Left view of a binary tree

Write code to print the left-view of a binary tree. Left-view of the tree is the nodes visible when the tree is seen from the left side. If there are two nodes at the same level, then only the left-most node will be visible in the left-view as shown below:

Solution:
While traversing the tree in pre-order traversal, we are visiting the left-most node of a particular level before visiting other nodes at that level.
The solution to this problem is simple, we traverse the given tree in pre-order traversal and keep a check on whether or not the left-most node at the current level is printed.
If no nodes for the current level is printed, print the current node, else continue to traverse the tree in pre-order.
We need two variables in this case,

1. A variable for the current level of node (See this post)
2. A reference variable for the maximum level upto which the left-most nodes are printed.

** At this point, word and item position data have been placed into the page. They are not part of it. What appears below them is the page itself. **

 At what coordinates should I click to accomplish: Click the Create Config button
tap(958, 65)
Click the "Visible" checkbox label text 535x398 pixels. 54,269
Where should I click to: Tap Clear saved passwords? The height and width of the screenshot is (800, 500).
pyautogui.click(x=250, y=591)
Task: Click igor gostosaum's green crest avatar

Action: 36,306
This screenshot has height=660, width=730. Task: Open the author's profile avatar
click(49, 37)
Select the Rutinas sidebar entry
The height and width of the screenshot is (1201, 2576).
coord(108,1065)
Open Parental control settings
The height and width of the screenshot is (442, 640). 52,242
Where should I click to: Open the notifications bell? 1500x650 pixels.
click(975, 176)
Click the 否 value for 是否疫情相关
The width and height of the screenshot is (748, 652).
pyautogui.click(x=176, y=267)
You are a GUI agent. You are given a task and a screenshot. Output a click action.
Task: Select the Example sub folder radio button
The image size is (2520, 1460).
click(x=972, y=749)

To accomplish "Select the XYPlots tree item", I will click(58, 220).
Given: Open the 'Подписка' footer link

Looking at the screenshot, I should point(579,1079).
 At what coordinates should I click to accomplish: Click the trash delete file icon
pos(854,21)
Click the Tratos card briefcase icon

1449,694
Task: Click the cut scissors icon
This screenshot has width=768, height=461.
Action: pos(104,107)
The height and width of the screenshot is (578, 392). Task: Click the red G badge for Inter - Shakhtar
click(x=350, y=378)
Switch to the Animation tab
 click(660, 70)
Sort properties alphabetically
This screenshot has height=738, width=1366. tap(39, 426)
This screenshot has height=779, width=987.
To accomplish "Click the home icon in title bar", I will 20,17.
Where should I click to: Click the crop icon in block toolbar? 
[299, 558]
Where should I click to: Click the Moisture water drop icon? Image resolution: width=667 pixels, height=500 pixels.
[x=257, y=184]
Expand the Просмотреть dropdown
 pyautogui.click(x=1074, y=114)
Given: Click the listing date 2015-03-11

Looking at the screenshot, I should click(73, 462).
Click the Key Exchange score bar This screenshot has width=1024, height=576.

Below is the C++ code for this:

struct Node
{
    char data;
    Node* left;
    Node* right;
    Node(int v):data(v), left(NULL), right(NULL){}
};
void printLeftView(Node *r, int level, int* maxLevel)
{
    if(r == NULL){ return; }
    if(level > *maxLevel)
    {
        printf("%c ", r->data);
        *maxLevel = level;
    }
    printLeftView(r->left, level+1, maxLevel);
    printLeftView(r->right, level+1, maxLevel);
}
int main(int argc, const char * argv[]) {
    Node* root = new Node('A');
    root->left = new Node('B');
    root->right = new Node('C');
    root->left->left = new Node('D');
    root->left->right = new Node('E');
    root->right->left = new Node('F');
    root->right->left->right = new Node('G');
    int maxLevel = -1;
    printLeftView(root, 0, &maxLevel);
    return 0;
}